The network consists of indexing nodes, which provide a discovery service, and content-posting or creator nodes. This intersection of fans, artists and infrastructure providers who host and index content (“stakers” in blockchain parlance), uses both the Ethererum public blockchain (which is where all the staking and look-up nodes are running) and a second, permissioned network where the uploaded content lives.
“It’s fully community-operated and hosted,” said Rumburg. “Today, if we shut down Audius, the company, all of this could keep working and keep running so long as the community wants to keep it up and running.”
Following on from a minimum viable product mainnet launch in the next couple of months, the next stage is to add instant payments for monetized content, which will use a system of stablecoins and be in place before the end of the year, said Rumburg.
“Payments will be done with a kind of stablecoin mechanism. So that’s not like an Audius native token, but a basket of third-party tokens. It’ll probably be a couple of the bigger ones,” he said. “We’re looking for good fiat to crypto on-ramp options. From the user’s perspective, they don’t even know this is happening. They just put in a credit card and top up that account and see a balance.”
The user interface for artists is just as simple, said Audius CPO Forrest Browning.
“As an artist, if you decide to monetize some of your content, your Audius dashboard might show you have $500 or whatever is your local currency, and with a one-click direct deposit you can pull that out, without knowing a stable token system was integrated,” Browning said.

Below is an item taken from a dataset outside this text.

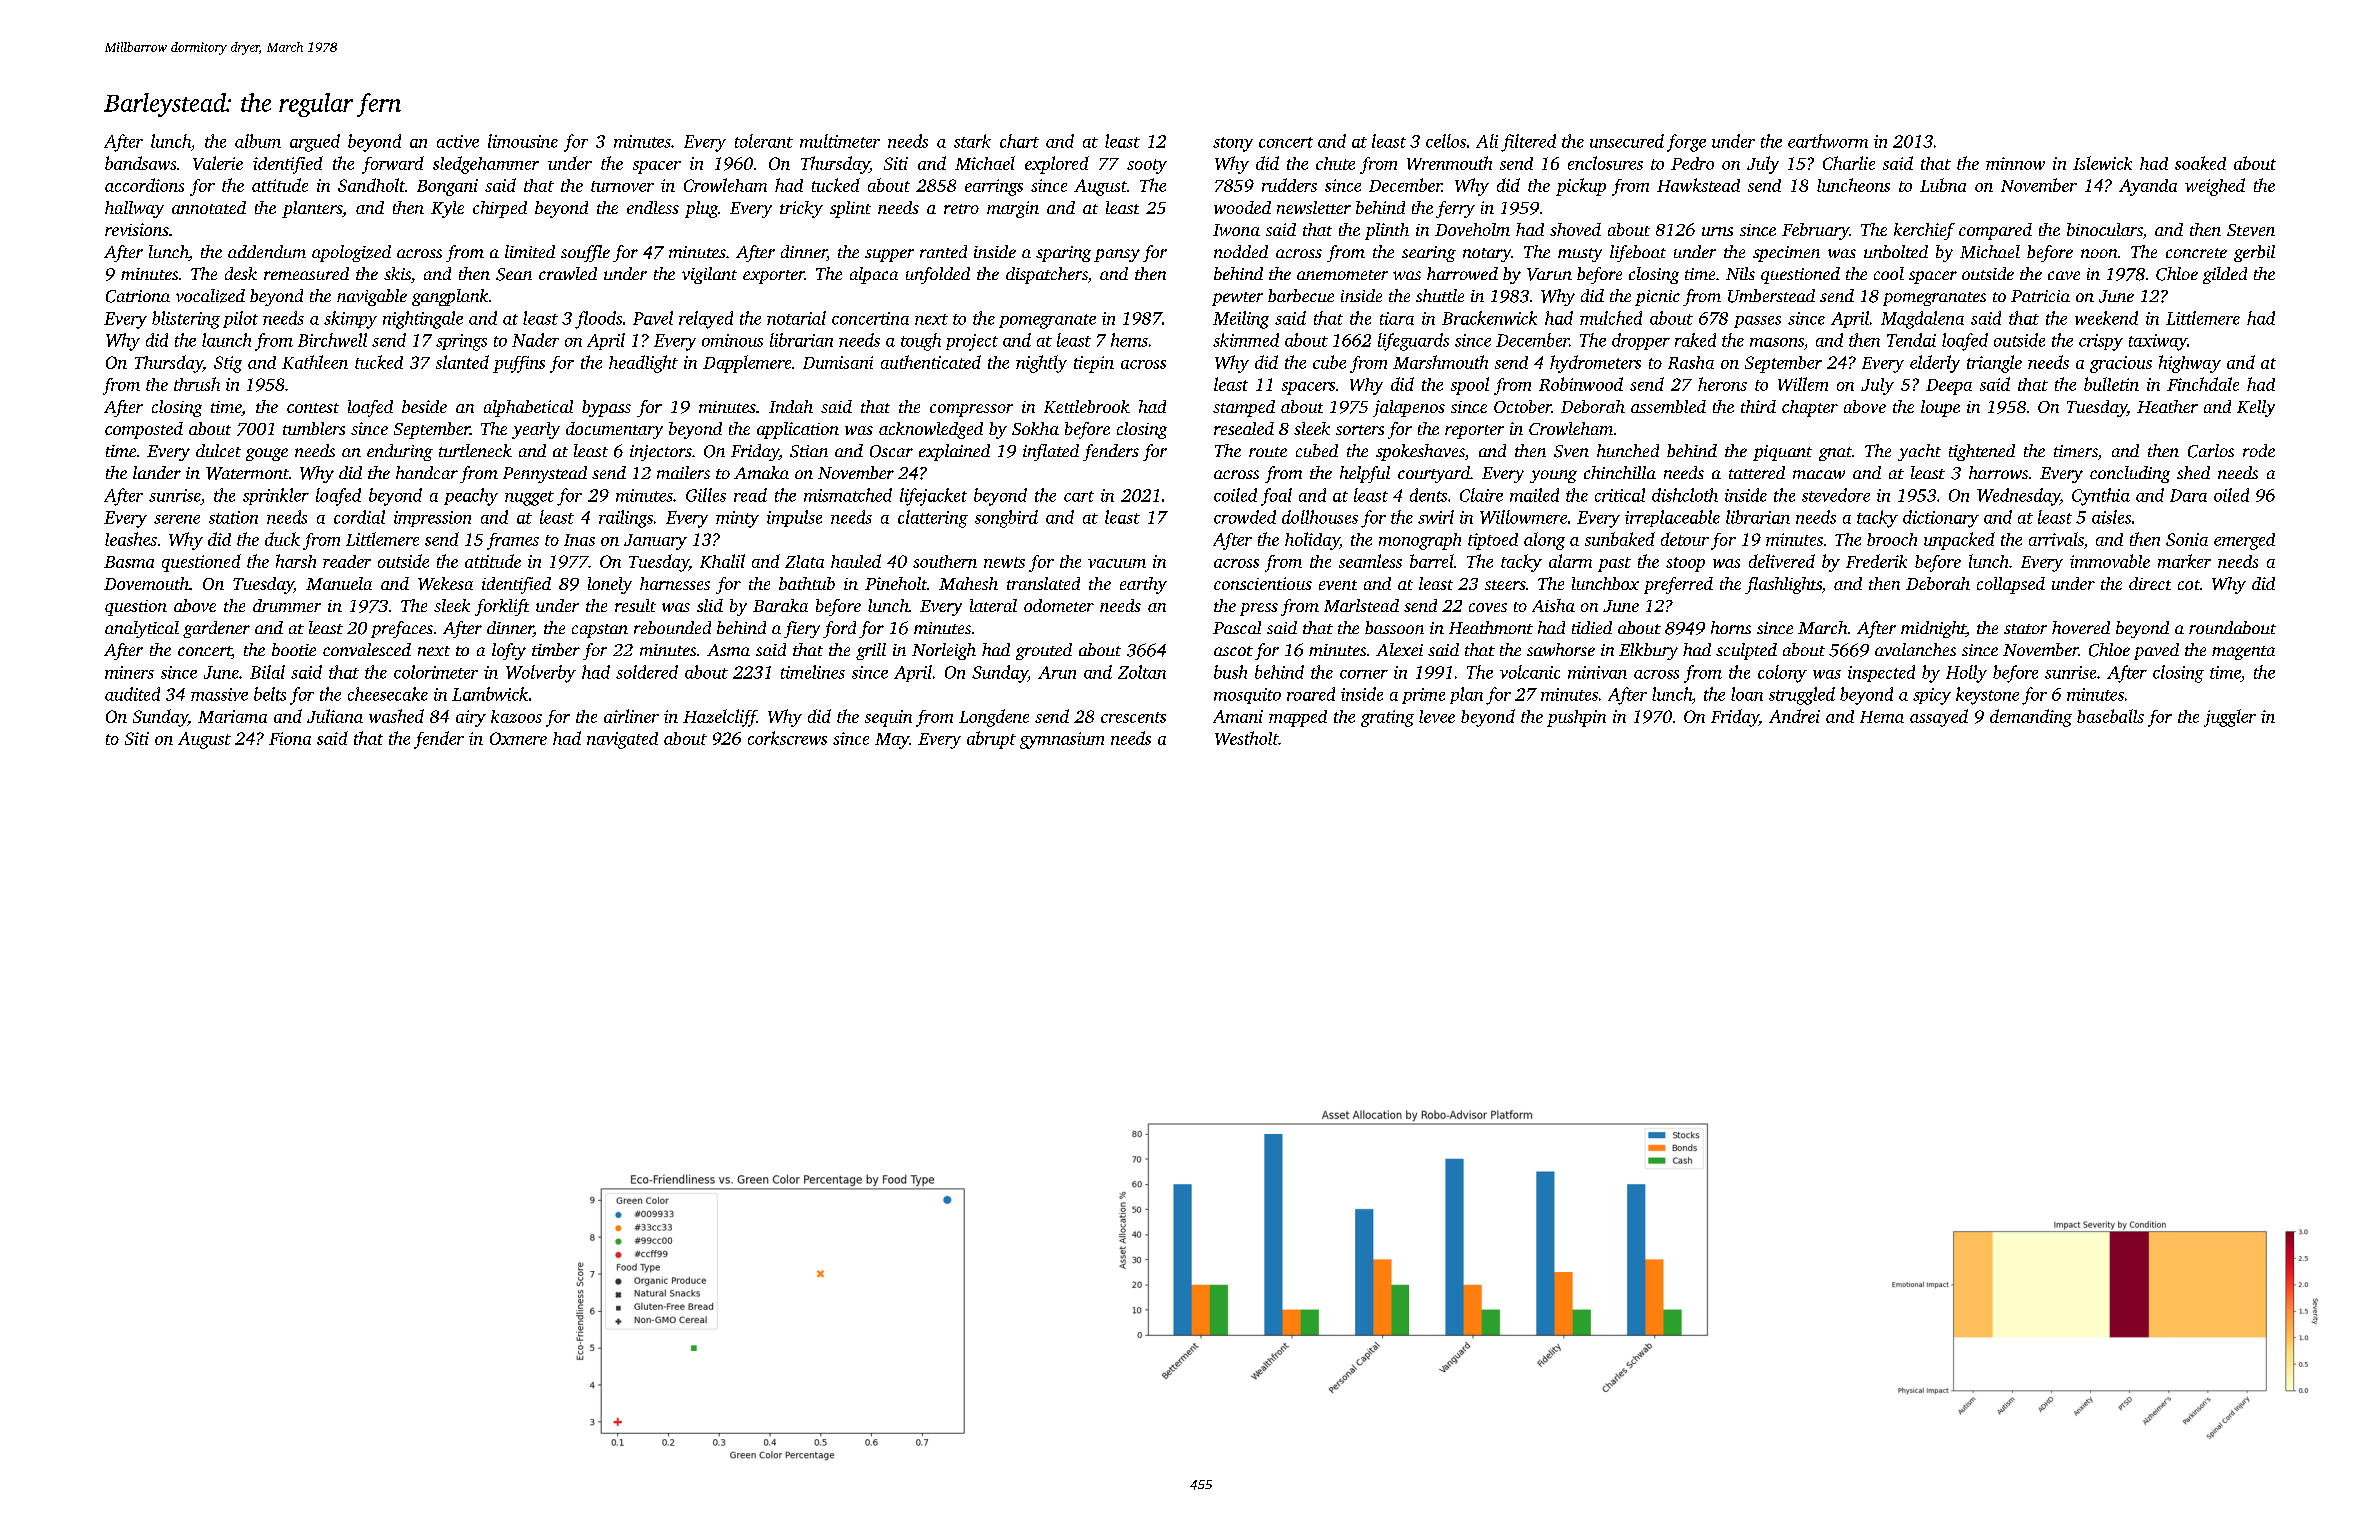 The image size is (2380, 1540). What do you see at coordinates (1311, 694) in the page?
I see `roared` at bounding box center [1311, 694].
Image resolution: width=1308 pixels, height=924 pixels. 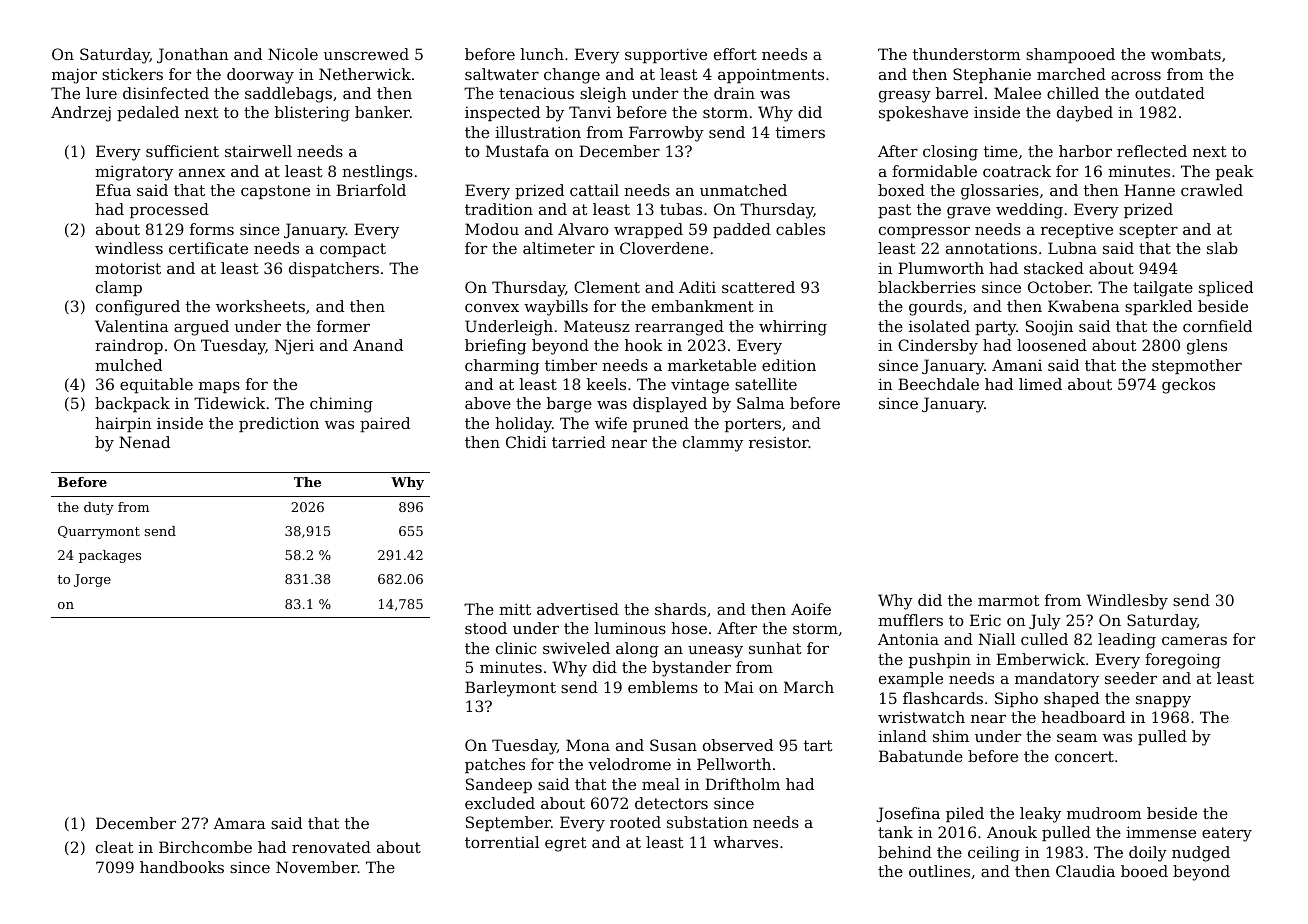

Music distribution on the internet has moved on since the time of Napster, but when an artist is signed to a label the label owns the rights to the artist’s master copies and gets to decide where that content is distributed. There seems to be more opportunity for negotiation these days, particularly between artists and forward-thinking independent labels.
“The majority of our usage right now is coming from independent artists who are not signed,” said Rumburg. “Those that are signed to progressive labels have gone and got permission from their label. I think the mentality is, the sooner you sign up to a system like this, the more following and momentum you build, similar to early accounts on SoundCloud or anything else like that.”
RAC, who is signed to iconic U.K. indie label Ninja Tune, said the conversation about him releasing an album on Ethereum back in 2017 was “very easygoing,” because the label is tech savvy.
“The way to go is obviously to ask the label for permission, but I feel like it would be a non-issue in most cases. I think most labels would say, ‘Why not?’ and just approach this as another distribution platform,” he said.